Deep Learning in Atomically Resolved Imaging: From Mechanisms of Solid-State Reactions to E-Beam Atomic Fabrications
Abstract: Understanding the elementary mechanisms behind solid-state phase transformations and reactions is the key to optimizing the desired functional properties of many technologically relevant materials. Recent advances in scanning transmission electron microscopy (STEM) allow the real-time visualization of solid-state transformations in materials, including those induced by an electron beam and temperature, with atomic resolution. However, despite the ever-expanding capabilities for high-resolution data acquisition, the inferred information about kinetics and thermodynamics of the process and single-defect dynamics and interactions is minimal, because of the inherent limitations of manual ex situ analysis of the collected volumes of data and lack of feedback to theory.
In this presentation, I discuss research coordinated by the Institute for Functional Imaging of Materials aimed at bridging imaging and theory via big data technologies to enable design of new materials with tailored functionalities. I will illustrate several examples of using deep learning networks and inverse modelling to extract materials specific physics from imaging in STM and STEM.
For atomistic systems, we developed a deep learning framework for dynamic STEM imaging that is trained to find the structures (defects) that break a crystal lattice's periodicity and apply it to map solid-state reactions and transformations in layered WS2 doped with molybdenum. This framework allows extracting thousands of lattice defects from raw STEM data (single images and movies) in a matter of seconds, which are then classified into different categories by using unsupervised clustering methods.

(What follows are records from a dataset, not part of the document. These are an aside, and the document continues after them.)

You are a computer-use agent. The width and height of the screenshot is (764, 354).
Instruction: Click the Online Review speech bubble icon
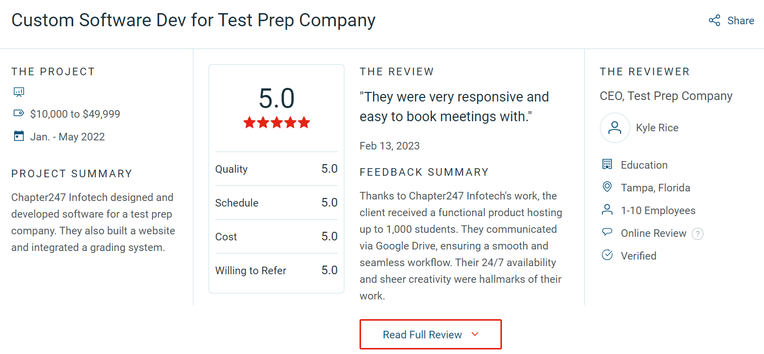(607, 232)
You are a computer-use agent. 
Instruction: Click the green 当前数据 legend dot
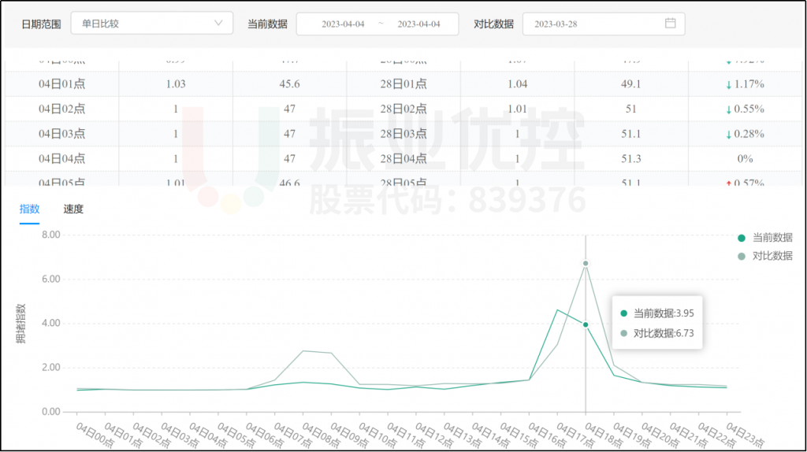coord(741,238)
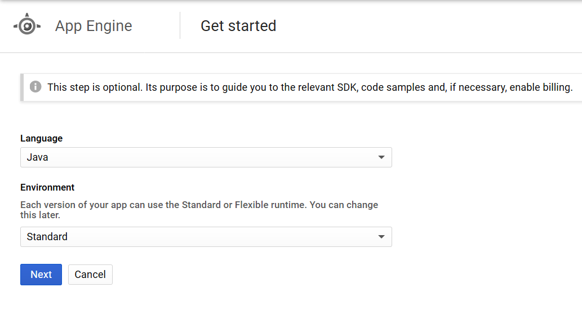Click the Environment dropdown arrow

coord(381,237)
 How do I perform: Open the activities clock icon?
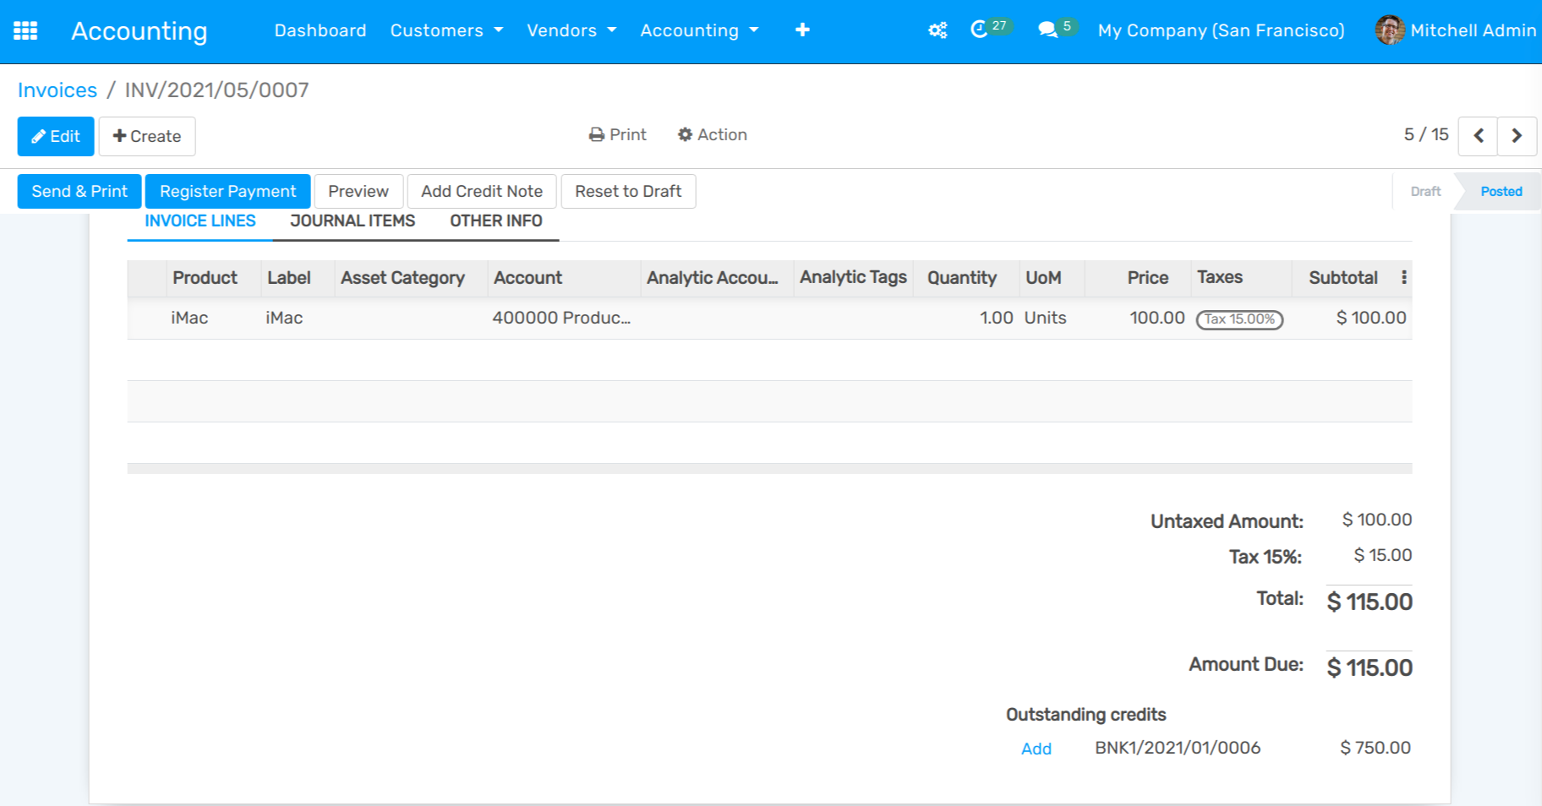click(x=980, y=30)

We further expanded our framework to extract parameters of diffusion for the sulfur vacancies and analyzed transition probabilities associated with switching between different configurations of defect complexes consisting of molybdenum dopant and sulfur vacancy, providing insight into point defect dynamics and reactions. This approach is universal, and its application to beam-induced reactions allows mapping chemical transformation pathways in solids at the atomic level. Several additional examples of deep-learning analytics of molecular systems, theory-assisted image recognition, and extraction of mesoscopic and atomistic physical parameters will be illustrated.
Finally, incorporation of the real time feedback in electron microscopy opens the pathway toward the use of atomically focused STEM beam to control and direct matter on atomic scales. I will introduce several examples of beam-induced fabrication on the atomic level and demonstrate how beam control, rapid image analytics, and image- and ptychography-based feedback allows for controlling matter on the atomic level.